Pixel coordinate grounding data:
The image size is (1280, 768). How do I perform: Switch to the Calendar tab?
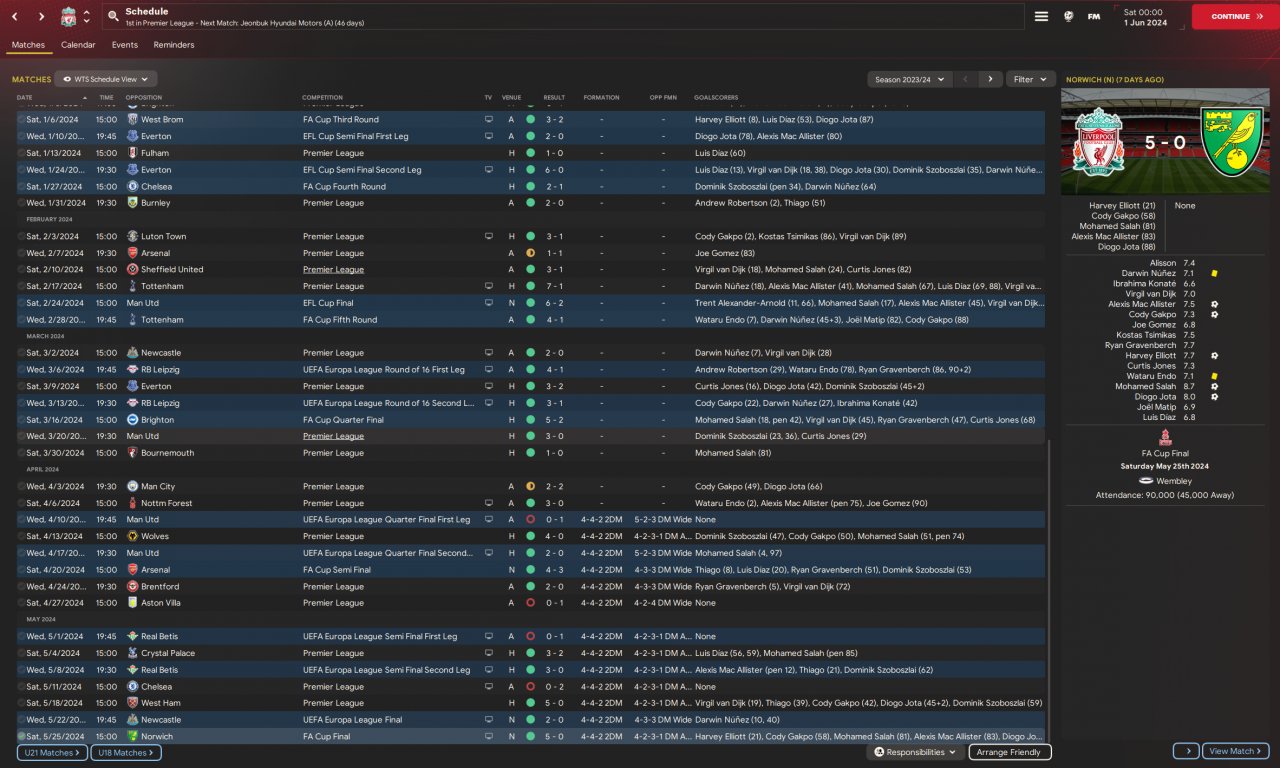click(78, 45)
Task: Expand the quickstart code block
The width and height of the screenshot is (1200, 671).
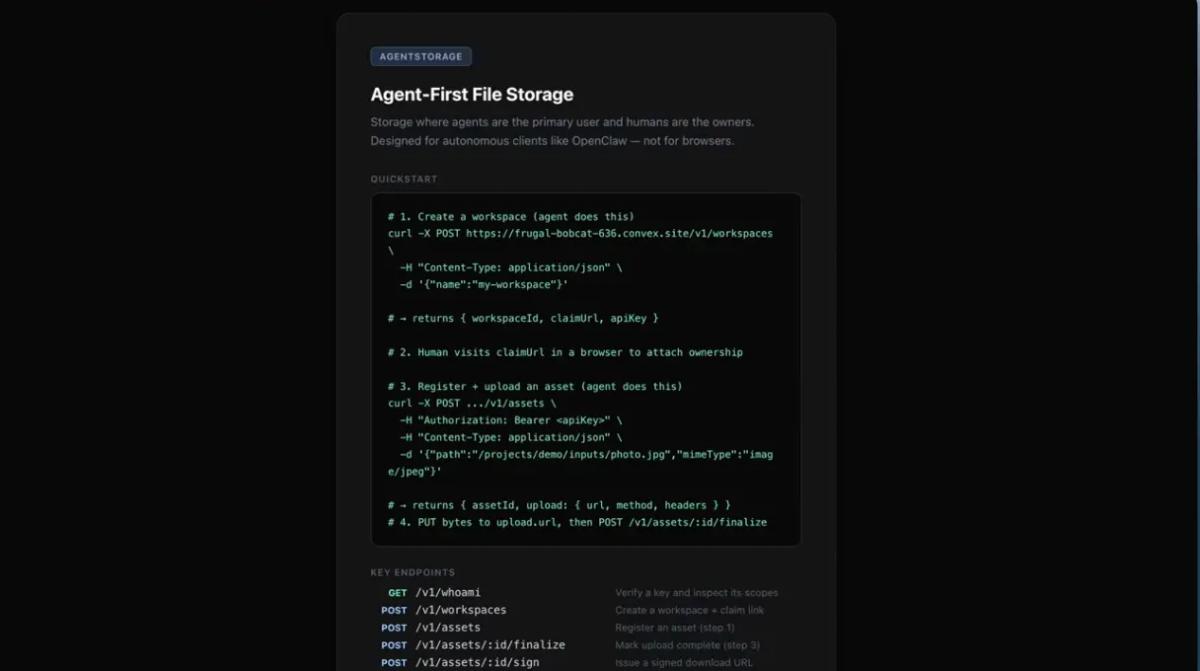Action: [585, 368]
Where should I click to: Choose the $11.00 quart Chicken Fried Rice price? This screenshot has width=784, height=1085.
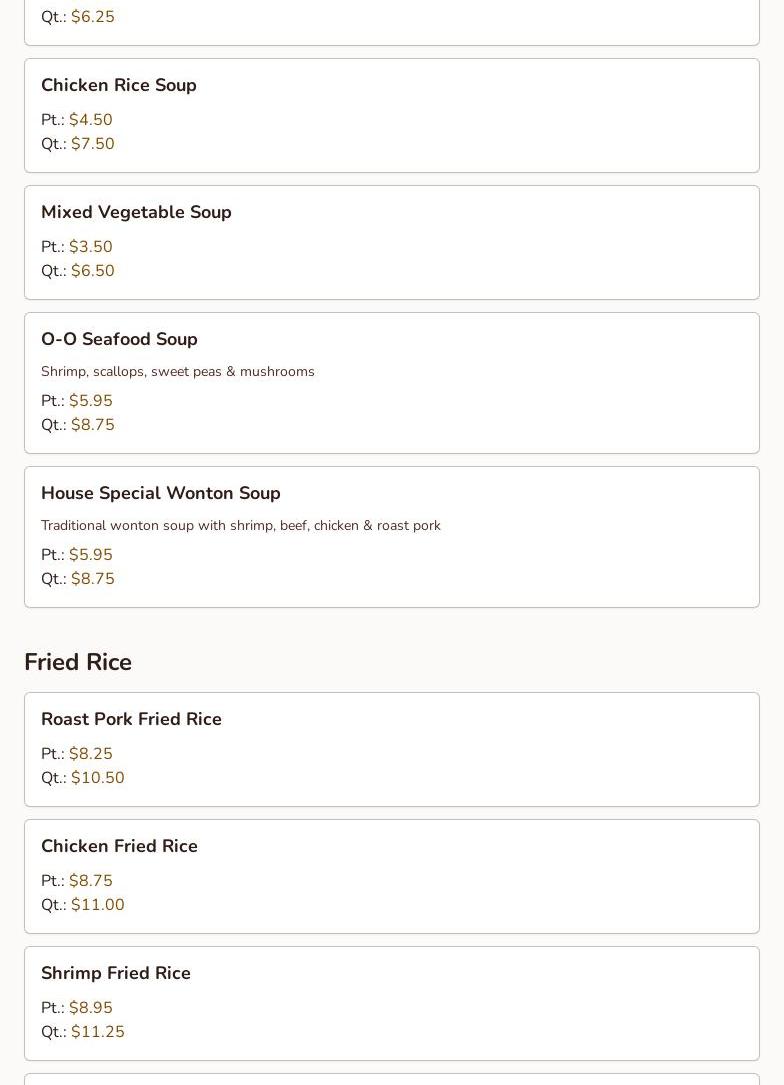point(97,905)
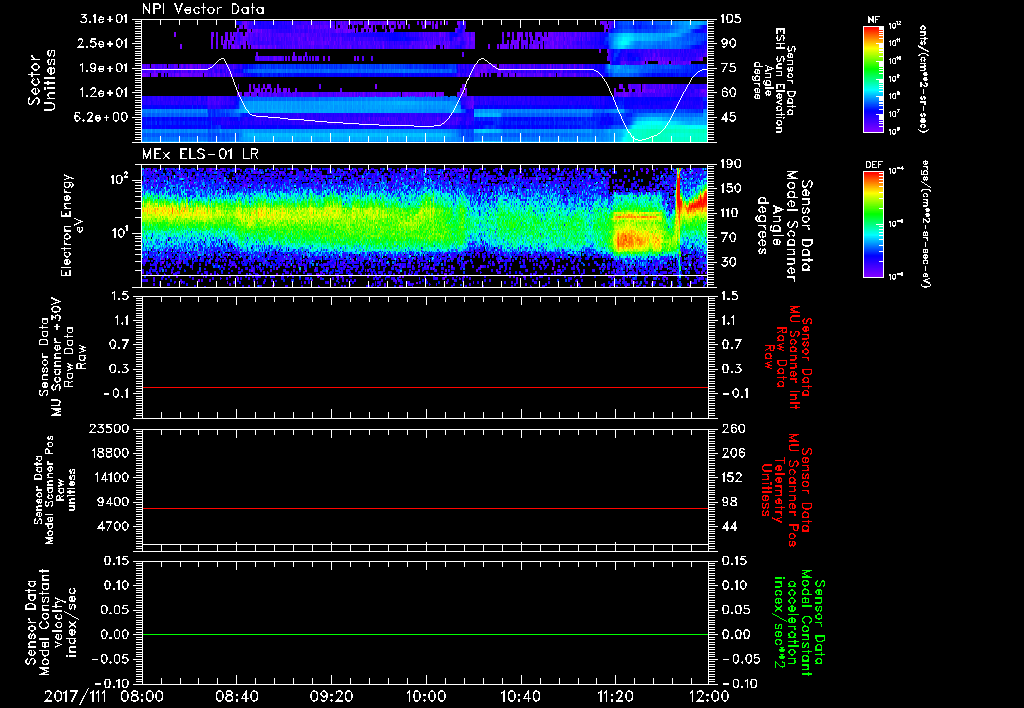Viewport: 1024px width, 708px height.
Task: Click the ESH Sun Elevation Angle label
Action: click(x=780, y=80)
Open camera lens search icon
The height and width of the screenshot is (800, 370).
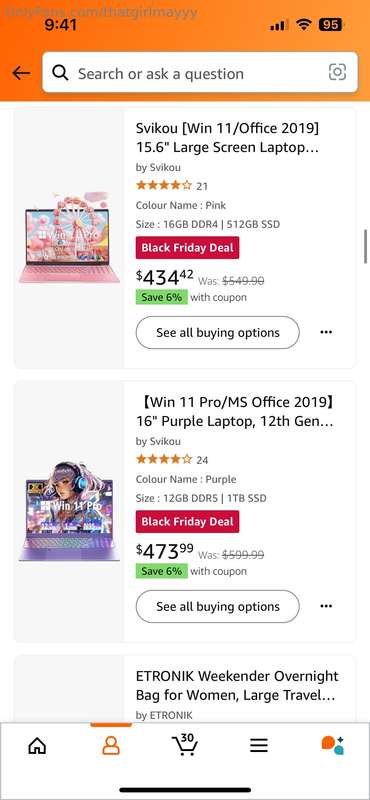click(337, 72)
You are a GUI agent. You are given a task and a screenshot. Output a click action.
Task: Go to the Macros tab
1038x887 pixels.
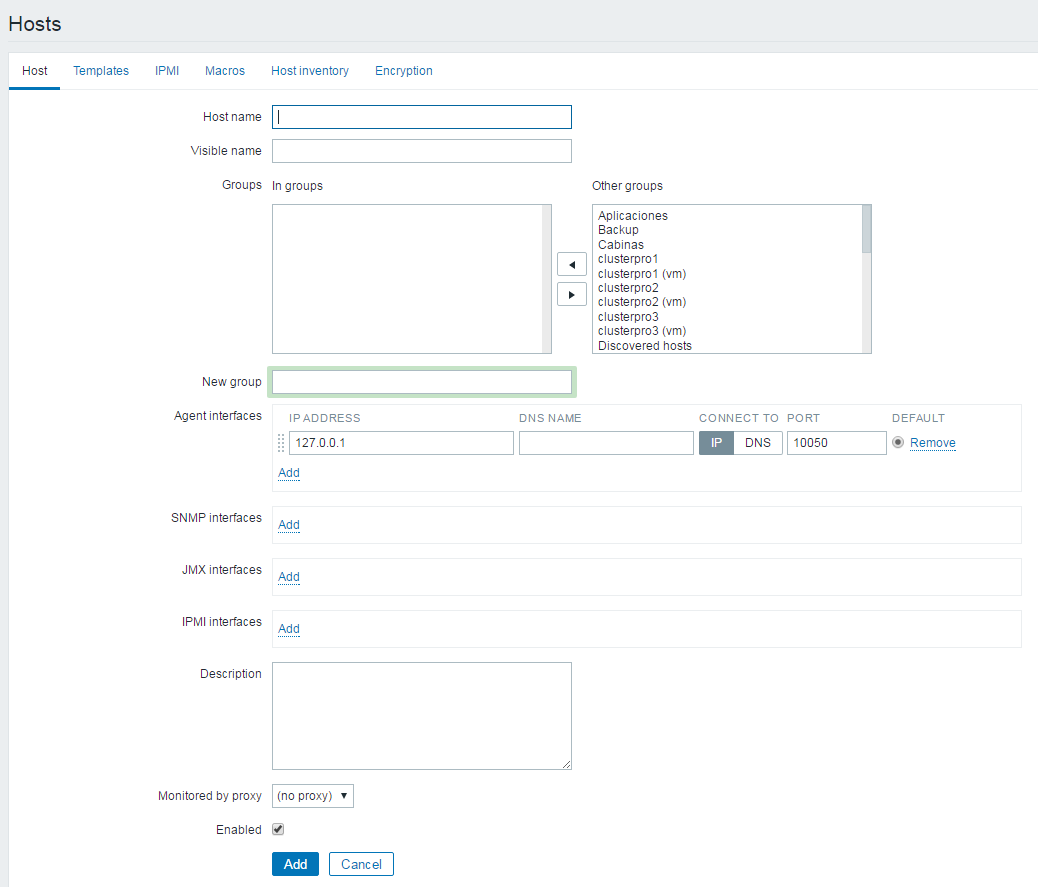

### INSTRUCTIONS FOR THE TASK
Word for word, quote the lines above. Omit the pictures.

### YOUR RESPONSE
The image size is (1280, 768). How do I perform: Switch to the Calendar tab?
click(78, 45)
Task: Expand the quickstart code block
The width and height of the screenshot is (1200, 671).
Action: [585, 368]
Where should I click to: Choose the $11.00 quart Chicken Fried Rice price? This screenshot has width=784, height=1085.
point(97,905)
Viewport: 1024px width, 708px height.
Task: Click the ESH Sun Elevation Angle label
Action: click(x=780, y=80)
Open camera lens search icon
The height and width of the screenshot is (800, 370).
click(337, 72)
You are a GUI agent. You are given a task and a screenshot. Output a click action.
Task: Go to the Macros tab
1038x887 pixels.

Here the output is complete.